Latest update December 20th, 2024 4:27 AM
Oct 23, 2012 Sports
(Reuters) – Lance Armstrong was stripped of his seven Tour de France titles and banned for life on Monday after the International Cycling Union (UCI) ratified the United States Anti-Doping Agency’s (USADA) sanctions against the American.
The long-awaited decision has left cycling facing its “greatest crisis” according to UCI president Pat McQuaid and has destroyed Armstrong’s last hope of clearing his name.
“Lance Armstrong has no place in cycling. Lance Armstrong deserves to be forgotten in cycling,” McQuaid told a news conference as he outlined how cycling, long battered by doping problems for decades, would have to start all over again.
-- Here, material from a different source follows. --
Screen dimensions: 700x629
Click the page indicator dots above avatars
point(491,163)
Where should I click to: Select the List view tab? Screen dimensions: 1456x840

“The UCI wishes to begin that journey on that path forward today by confirming that it will not appeal to the Court of Arbitration for Sport and that it will recognize the sanction that USADA has imposed. “I was sickened by what I read in the USADA report.”
On October 10, USADA published a report into Armstrong which alleged the now-retired rider had been involved in the “most sophisticated, professionalized and successful doping programme that sport has ever seen”.
Armstrong, 41, had previously elected not to contest USADA charges, prompting USADA to propose his punishment pending confirmation from cycling’s world governing body.
Former Armstrong team mates at his U.S. Postal and Discovery Channel outfits, where he won his seven successive Tour titles from 1999 to 2005, testified against him and themselves and were given reduced bans by the American authorities.
“It wasn’t until the intervention of federal agents…they called these riders in and they put down a gun and badge on the table in front of them and said ‘you’re now facing a grand jury you must tell the truth’ that those riders broke down,” McQuaid added.
WIDESPREAD DOPING
McQuaid, who faced criticism from several quarters for his and the UCI’s handling of the affair, said he would not be resigning. “Cycling has a future. This is not the first time cycling has reached a crossroads or that it has had to begin anew,” he said in front of a packed room full of journalists and television cameras.
“When I took over (as president) in 2005 I made the fight against doping my priority. I acknowledged cycling had a culture of doping. Cycling has come a long way. I have no intention of resigning as president of the UCI. “I am sorry we couldn’t catch every damn one of them red handed and throw them out of the sport.”
Other issues such as the potential re-awarding of Armstrong’s Tour titles and the matter of prize money will be discussed by the UCI Management Committee on Friday.
Tour director Christian Prudhomme has said he believes no rider should inherit the titles given doping was so widespread among the peloton at the time but McQuaid made it clear the decision rested with his organization, not the Tour.
USADA charged five people over the doping ring. Doctors Luis Garcia del Moral and Michele Ferrari and trainer Pepe Marti have been banned for life, while Armstrong’s mentor Johan Bruyneel has chosen to go to arbitration along with doctor Pedro Celaya.
The UCI also said it had dope tested Armstrong 218 times and the fact he never tested positive and “beat the system” means that other organizations such as the World Anti-Doping Agency should share the responsibility of accepting the results.
In recent years the Tour de France and cycling had looked to be winning the battle against dopers but when asked if the sport would one day be free of the scourge, McQuaid answered: “No.”
The International Olympic Committee (IOC) said it would take its time to digest the news amid suggestions that Armstrong could be stripped of his 2000 Sydney Olympics time trial bronze.
“We will study UCI’s response to the USADA report and await to receive their full decision including further potential sanctions against Lance Armstrong as well as regarding any ramifications to his case,” an IOC official said.